11) Fear of losing control, "going crazy", or passing out

12) Fear of dying

13) Hot flushes or cold chills

14) Numbness or tingling sensations

*15) Muscle tension, aches and pains

*16) Restlessness and inability to relax

17) Feeling on edge or mentally tense

*18) A lump sensation in your throat and difficulty swallowing

19) Exaggerated response to minor surprises or easily startled

*20) Difficulty concentrating, focusing, mind going blank or excessive worrying

*21) Persistent irritability

*22) Difficulty sleeping because of worrying

(The items marked * indicates the symptoms I have)

The Reality of Having a Mental Disorder


Honestly, the worst part of having any mental disorder is being misunderstood, although "misunderstood" is a grave understatement. I have come across 4 types of people throughout my journey struggling with my mental health:

1) People who either don't understand but are open to learning and are empathetic.

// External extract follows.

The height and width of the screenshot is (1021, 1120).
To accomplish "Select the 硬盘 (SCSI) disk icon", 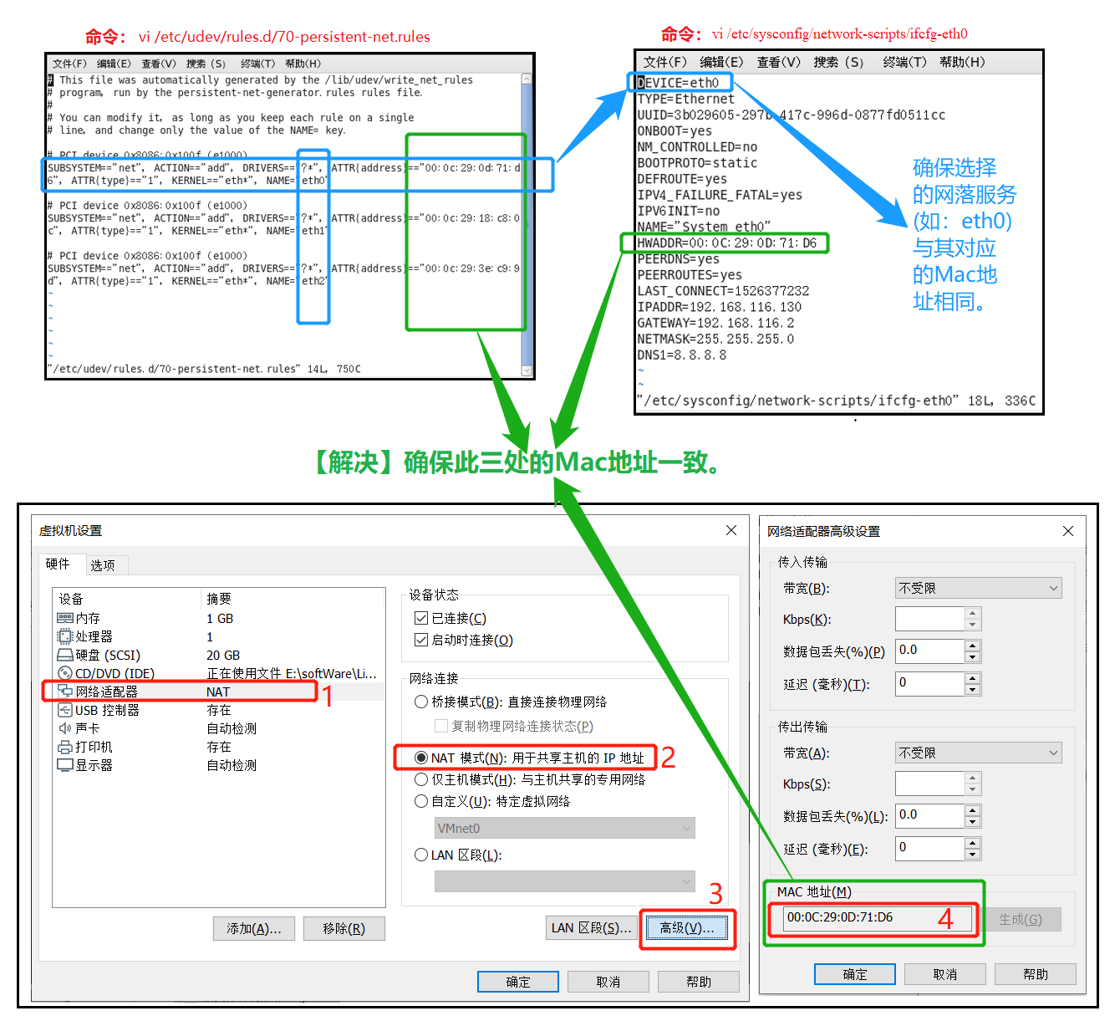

2) People who don't understand but are not interested in learning because they have pretty much made up their minds about you.

3) People who do understand but instead choose to make you feel alienated because of your disorder(s).

4) People who take the stand that mental health equates to not being religious enough because you aren't close to God.


I have been called many names and told pretty horrific things to my face because of my mental disorders, ranging from "Psychopath", "crazy", "paranoid", "drug addict", "you are a loser", "you’re incapable of anything good", "you’re bad luck", "you're just making excuses", "you're too sensitive", "there are people with worse problems than you, so stop complaining", "no wonder X happened to you because you're crazy", "you were dropped as a baby and landed on your head", "you are handicapped", "you should be locked up in an insane asylum", "you are not sick, it's all in your head (funny though because it is literally a sickness in my head), "you are lying about having a disorder to gain attention and sympathy from others", "no one could possibly love you because of all your issues", "stay away from her because she's crazy/a Psychopath", "she's a problem maker", "being around you is bad for my positive vibes", "so you have split personalities?", and the most ludicrous of all, "does this mean you might murder someone?" (even a completely healthy person would want to murder anyone who treated or spoke to them that way!).